### PROBLEM TO SOLVE
Take each line of the listing that has the string "Task" and report it.

### SUPPLIED DATA
· · · · ·

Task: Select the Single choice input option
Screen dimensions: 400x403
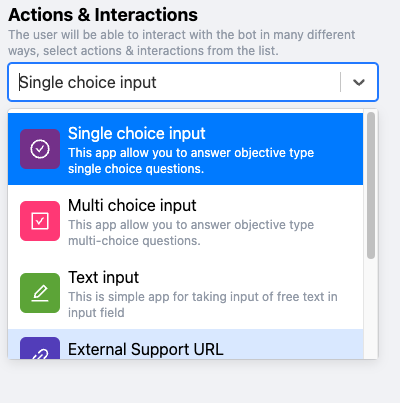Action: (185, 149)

· · · · ·

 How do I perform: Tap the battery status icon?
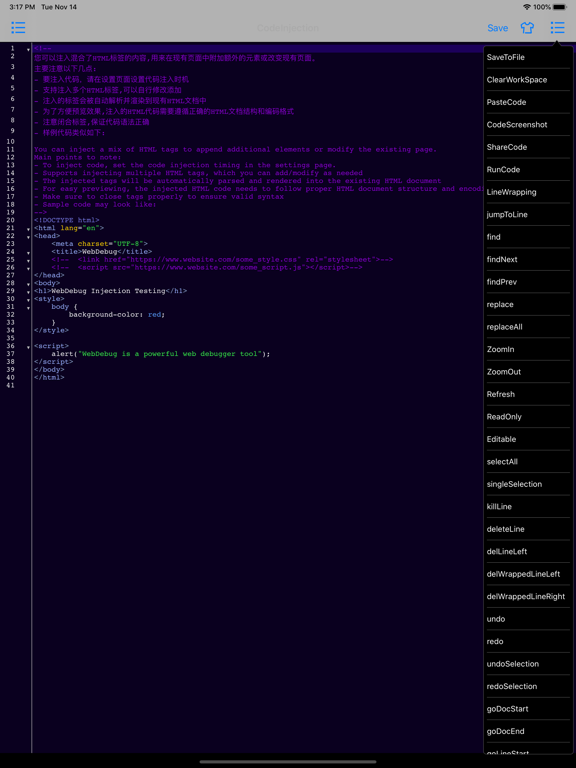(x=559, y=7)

· · · · ·

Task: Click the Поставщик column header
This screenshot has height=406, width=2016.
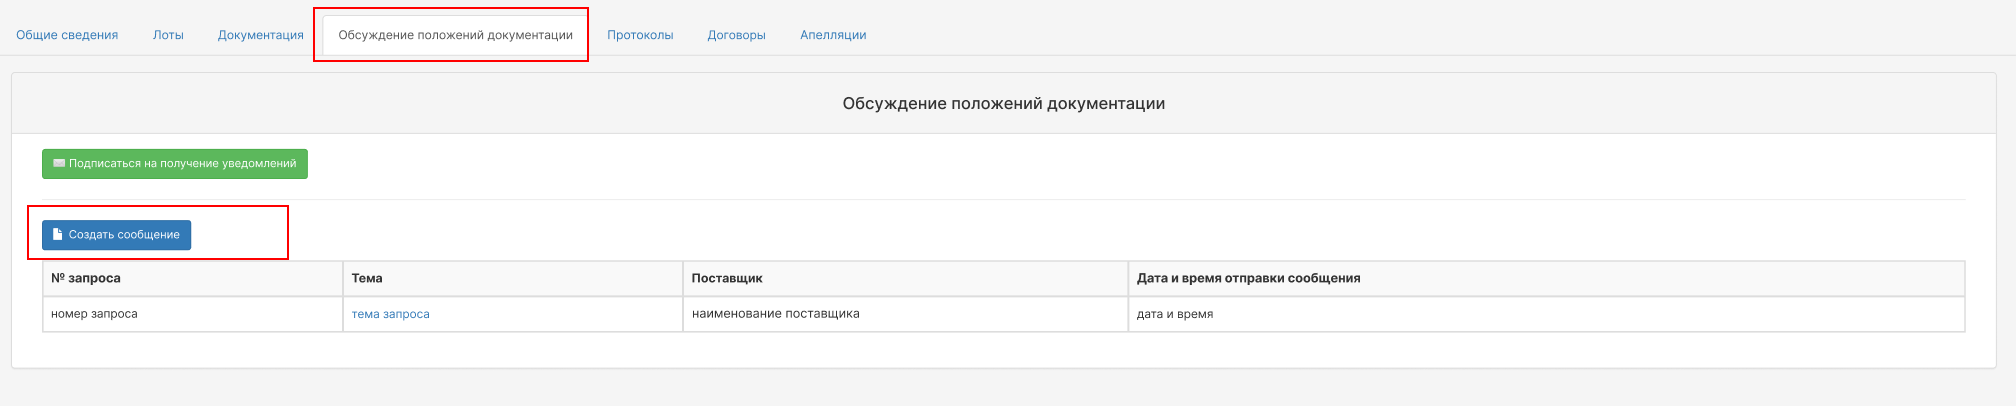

· · · · ·

### RESPONSE TO THE EXERCISE
Task: Select the Single choice input option
Task: Click the Поставщик column header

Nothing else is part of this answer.